▶ **Instrução**
Por favor, copie na íntegra a crônica abaixo sobre as festas de fim de ano, sem alterar nada.

O blablablá de sempre

(João Ubaldo Ribeiro)

Estou escrevendo meio sem jeito, porque escrevo muito antes do Natal e do ano-novo (antigamente, chamado também de ano-bom, mas acho que perdemos a prática e ficamos um pouco mais realistas, agora é só ano-novo mesmo e já é suficiente). No dia em que batuco aqui as palavras que vocês estão lendo neste domingo, vai rolando lá fora a mesma confusão de sempre, em lojas e shopping centers e alguns padecentes descolam uma graninha extra, vestidos de Papai Noel, neste calor que vem fazendo, pelo menos aqui. E repetem-se as mesmas coisas de sempre.

As revistas e os jornais fazem retrospectivas e dão dicas de presentes, o sujeito telefona para a mãe pela única vez no ano, uns ficam repentinamente solidários e esperançosos, outros melancólicos e por aí vai, todo mundo já sabe o que acontece. E não se pode esperar nada de cronistas pouco inspirados, a não ser o blablablá de sempre, com a notável exceção de comentários sobre o fim do milênio, que me recuso a fazer, um pouco por falta de saco e bastante por incompetência mesmo.

▶ **Dados disponíveis**

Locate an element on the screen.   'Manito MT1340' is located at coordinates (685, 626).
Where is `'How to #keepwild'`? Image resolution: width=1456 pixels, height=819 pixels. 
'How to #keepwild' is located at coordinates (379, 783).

▶ **Tarefa concluída**
O blablablá de sempre

(João Ubaldo Ribeiro)

Estou escrevendo meio sem jeito, porque escrevo muito antes do Natal e do ano-novo (antigamente, chamado também de ano-bom, mas acho que perdemos a prática e ficamos um pouco mais realistas, agora é só ano-novo mesmo e já é suficiente). No dia em que batuco aqui as palavras que vocês estão lendo neste domingo, vai rolando lá fora a mesma confusão de sempre, em lojas e shopping centers e alguns padecentes descolam uma graninha extra, vestidos de Papai Noel, neste calor que vem fazendo, pelo menos aqui. E repetem-se as mesmas coisas de sempre.

As revistas e os jornais fazem retrospectivas e dão dicas de presentes, o sujeito telefona para a mãe pela única vez no ano, uns ficam repentinamente solidários e esperançosos, outros melancólicos e por aí vai, todo mundo já sabe o que acontece. E não se pode esperar nada de cronistas pouco inspirados, a não ser o blablablá de sempre, com a notável exceção de comentários sobre o fim do milênio, que me recuso a fazer, um pouco por falta de saco e bastante por incompetência mesmo.